Tensions rose on the streets of Lima on Friday as supporters of both Peruvian presidential candidates, Pedro Castillo and Keiko Fujimori, began to lose patience with a dragging count. Five days after a divisive electoral run-off between the two candidates, no final result has been confirmed.
Supporters of Castillo began to gather in downtown Lima amid unconfirmed reports that the Electoral Court was considering extending the deadline for parties to seek the annulment of suspicious ballots, which already expired on Wednesday evening.
“If it’s true that the JNE is planning to extend the deadline to annul ballots, they’d be violating the electoral order,” Castillo wrote on his Twitter account, in reference to the court. “I call on the Peruvian people to stay on alert.”
Fujimori has accused Castillo’s Peru Libre party of tampering with ballots and asked for the annulment of 200,000 votes and the review of another 300,000.
The Electoral Court didn’t reply to requests for comment on whether they are considering an extension of the deadline.
With 99.6 percent of ballots tallied, Castillo has 50.17 percent against 49.83 percent for Fujimori, which equates to a gap of about 60,000 votes.
If the electoral authorities rule in her favour, Fujimori could be declared the winner and so delay a corruption trial until the end of her term, under Peruvian law.
Prosecutors have said they would seek a 30-year jail term for Fujimori on charges of taking money from scandal-tainted Brazilian construction giant Odebrecht to fund failed presidential bids in 2011 and 2016. The 46-year-old denies the allegations, and has already spent 16 months in pre-trial detention.

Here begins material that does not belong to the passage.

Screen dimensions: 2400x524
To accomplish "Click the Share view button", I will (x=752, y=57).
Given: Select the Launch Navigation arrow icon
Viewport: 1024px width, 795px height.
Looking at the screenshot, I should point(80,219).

On Thursday, a prosecutor sought preventive custody for Fujimori, claiming she had violated her parole conditions by meeting with a witness in the case. A decision is pending.
Battle of extremes
Since Castillo emerged from relative obscurity to win the April 11 first round with the self-professed Marxist party, the campaign has been a battle of the extremes, with right-wing populist Fujimori running on a conservative platform and warning that communism could be installed if she were to lose.

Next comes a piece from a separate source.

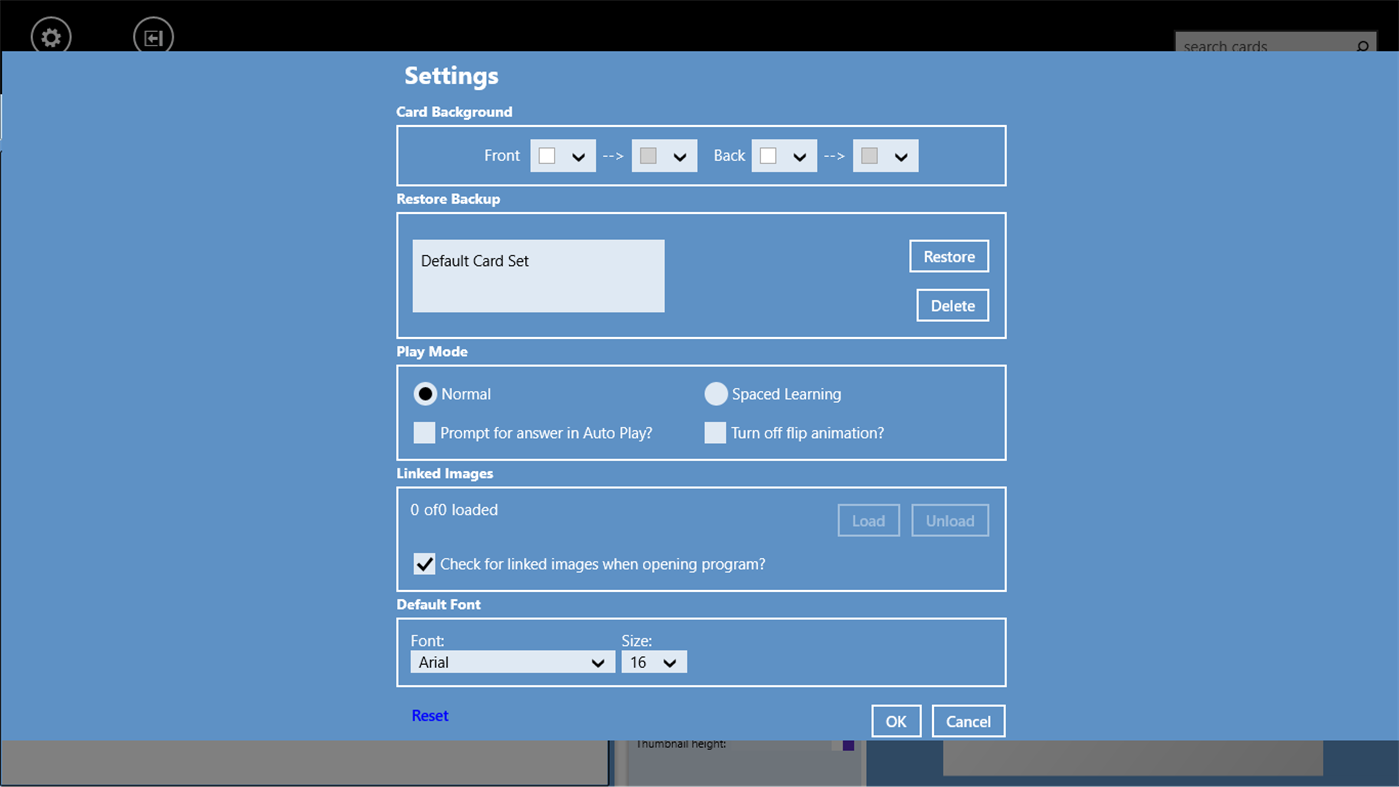
Task: Click the Front card background color swatch
Action: 545,155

Those polar opposite views were expressed at the polls with most of Castillo’s support coming from the rural, Andean areas and Fujimori winning the largest urban areas including Lima. And now, with the vote count coming down to the wire, the potential for political violence has increased as uncertainty grows.
Underlining the instability, the Peruvian Navy was forced to respond to rumours running rampant on social media Friday that a coup d’état was being planned.
Castillo, for his part, has asked his supporters this week to remain calm and patient while the votes are counted and to not fall for provocations.
Observers from the Organisation of America States (OAS), along with President Francisco Sagasti, both said they had seen no signs of widespread irregularities or fraud that would call into question the validity of the process. Peruvian authorities and election observers have also dismissed any possibility of vote-counting fraud.
Sagasti called on both candidates Friday to "maintain calm in difficult times," speaking to both sides of what has been a polarised presidential campaign.
"The task of a head of State is to keep the country calm in difficult times. In that effort I got in touch with several people who... have contact with both candidates," the caretaker president tweeted early Friday. "My request was the same for both: lower the tension and wait for the official results."
Even without a final tally, leftist Latin American leaders have started congratulating Castillo, including Argentina's leader Alberto Fernández. The Peronist leader’s message, the first from a sitting president in office, drew ire from the Foreign Ministry in Lima, which said it was an "error" to pronounce before the official result is announced.
Castillo has also received congratulations from two former presidents of Brazil – Dilma Rousseff and Luiz Inácio Lula da Silva – the ex-president of Ecuador, Rafael Correa, and former Bolivian leader Evo Morales. Among sitting leaders, he received felicitations from Nicaragua's first lady and vice-president, Rosario Murillo, and Bolivian leader Luis Arce.
Speaking Wednesday evening, Castillo said that party observers considered his triumph a done deal as he thanked "embassies and governments from Latin America and other countries" for messages of congratulations on his "victory."
Peruvians voted on Sunday for their fifth president in three years after a series of crises and corruption scandals saw three different leaders in office in a single week last November, the last one being Sagasti.
Whoever wins will lead a nation battered by recession and the world's highest coronavirus death rate, with more than 187,000 deaths among its 33 million population. Two million Peruvians lost their jobs during the pandemic and nearly a third now live in poverty, official figures show.
Peruvians will also be hoping for stability, with seven of their last 10 leaders either convicted or under investigation for graft.